The root cause to this problem, however, is not the gender imbalance itself, nor the appauling act of killing numerous little girls. It is the incredibly low societal status that is associated with women. Because it is a patriarchal, or "male-dominated" society, women posess little to no value. They are seen simply as housewives, useful for tending to the home and to the children. This is incredibly detrimental to the women, who, even from a young age, are taught their stereotypical roles. This is detrimental to the men, also, who do and will continue to devalue the women in their lives without a second thought. Because these societal views are so deeply engrained, it is a nearly impossible aspect to change.

miércoles, 30 de mayo de 2012


In order to be able to understand the turmoil of China and its missing women, one must first learn the terms "gendercide", and "female infanticide". The general meaning is the direct and intentional killing of baby girls, due to a preference for male babies. This is also directly linked to prenatal sex-selection, sex-selective abortions, female abandonment, and trafficking of women (which I will further explain in later posts).

It is commonly a forced practice, meaning that many Chinese women are somewhat, if not completely, deprived of both their human and reproductive rights. It is normally expected from husbands that women bear a son, in order to continue the wealth and prosperity of the family. If, however, a woman bears a female child, it is often predetermined that the fetus will have to be destroyed or later abandoned. This is often without her consent.There are, however, some women who willingly abandon or allow the killing of their female babies, because they are deemed useless by society and the family.

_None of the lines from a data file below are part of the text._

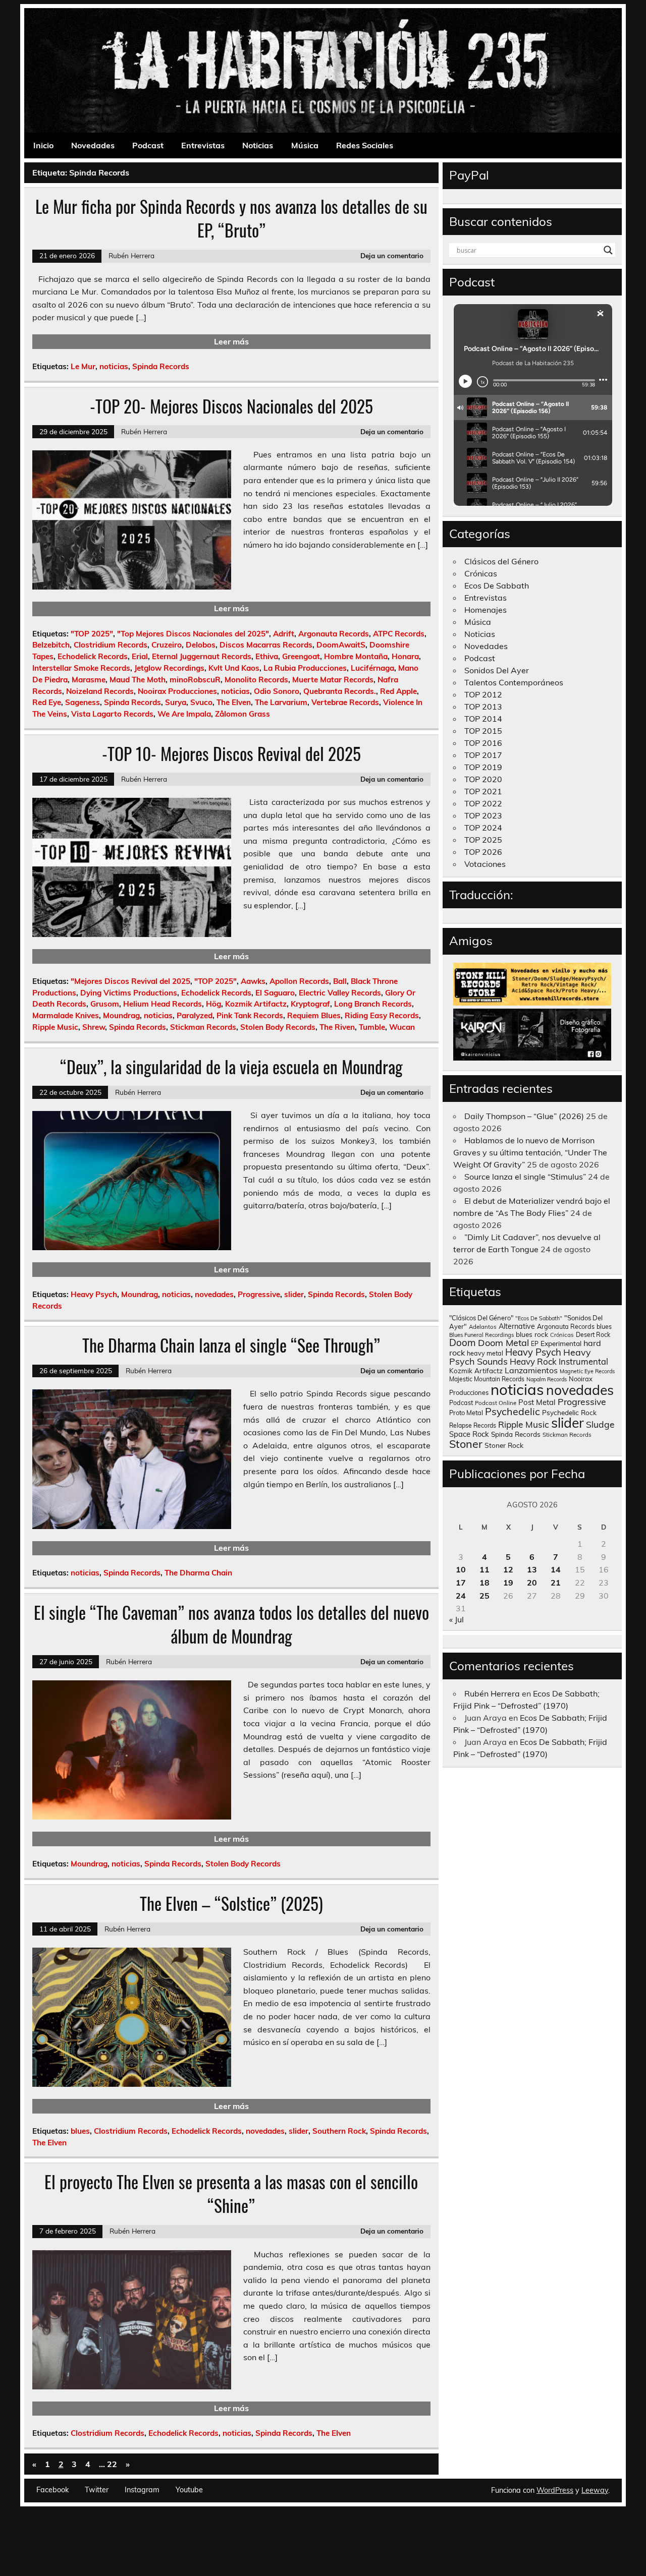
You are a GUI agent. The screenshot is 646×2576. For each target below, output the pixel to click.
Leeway (594, 2490)
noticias (113, 366)
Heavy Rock (533, 1361)
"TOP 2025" (92, 633)
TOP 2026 (483, 852)
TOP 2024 (483, 828)
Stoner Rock (503, 1445)
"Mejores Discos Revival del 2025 (130, 981)
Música (304, 145)
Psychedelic (512, 1411)
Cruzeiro (166, 645)
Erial (140, 656)
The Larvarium (281, 702)
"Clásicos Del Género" (481, 1318)
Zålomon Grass (242, 714)
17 (461, 1582)
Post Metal (537, 1402)
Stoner (465, 1443)
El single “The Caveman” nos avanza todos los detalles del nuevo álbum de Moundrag (231, 1624)
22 (112, 2464)
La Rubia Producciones (305, 668)
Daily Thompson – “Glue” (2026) (524, 1116)
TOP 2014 (483, 719)
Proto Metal (466, 1413)
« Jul (456, 1619)
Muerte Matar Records (332, 679)
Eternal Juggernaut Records (201, 656)
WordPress (554, 2490)
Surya (175, 702)
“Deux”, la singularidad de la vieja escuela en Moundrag (231, 1066)
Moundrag (121, 1015)
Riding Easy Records (382, 1015)
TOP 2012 (483, 694)
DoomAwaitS (340, 645)
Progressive (259, 1294)
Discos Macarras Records (266, 645)
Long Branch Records (373, 1004)
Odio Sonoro (276, 691)
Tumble (372, 1027)
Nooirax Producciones (177, 691)
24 (461, 1596)
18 (484, 1582)
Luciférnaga (372, 668)
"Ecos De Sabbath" (538, 1318)
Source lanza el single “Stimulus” (525, 1177)
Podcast (148, 145)
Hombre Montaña (356, 656)
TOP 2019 (483, 767)
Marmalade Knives (65, 1015)
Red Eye (46, 702)
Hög (213, 1004)
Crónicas (480, 573)
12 (508, 1569)
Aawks (253, 981)
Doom (462, 1342)
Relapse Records (472, 1425)
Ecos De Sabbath (496, 585)
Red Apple (398, 691)
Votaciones (485, 864)
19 (508, 1582)
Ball (340, 981)
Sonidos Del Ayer (496, 670)
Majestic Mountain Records (486, 1379)
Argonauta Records (333, 633)
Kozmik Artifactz (256, 1004)
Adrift (283, 633)
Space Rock (469, 1434)
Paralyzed (194, 1015)
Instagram (142, 2489)
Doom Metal (503, 1343)
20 (532, 1582)
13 (532, 1569)
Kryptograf (310, 1004)
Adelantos (483, 1326)
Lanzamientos (531, 1370)
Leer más (231, 341)
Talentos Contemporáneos (513, 682)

An abandoned baby girl found among rubbish in a public park.

Because of this issue, there is now an irreversible gender imbalance within the whole of China. It is estimated that there are approximately 111 baby boys born for every 100 baby girls. In some less populated areas of China, including rural or farming areas, the statistics tend to be even more imbalanced. It is currently estimated that there are approximately 25 million Chinese men who can not find wives.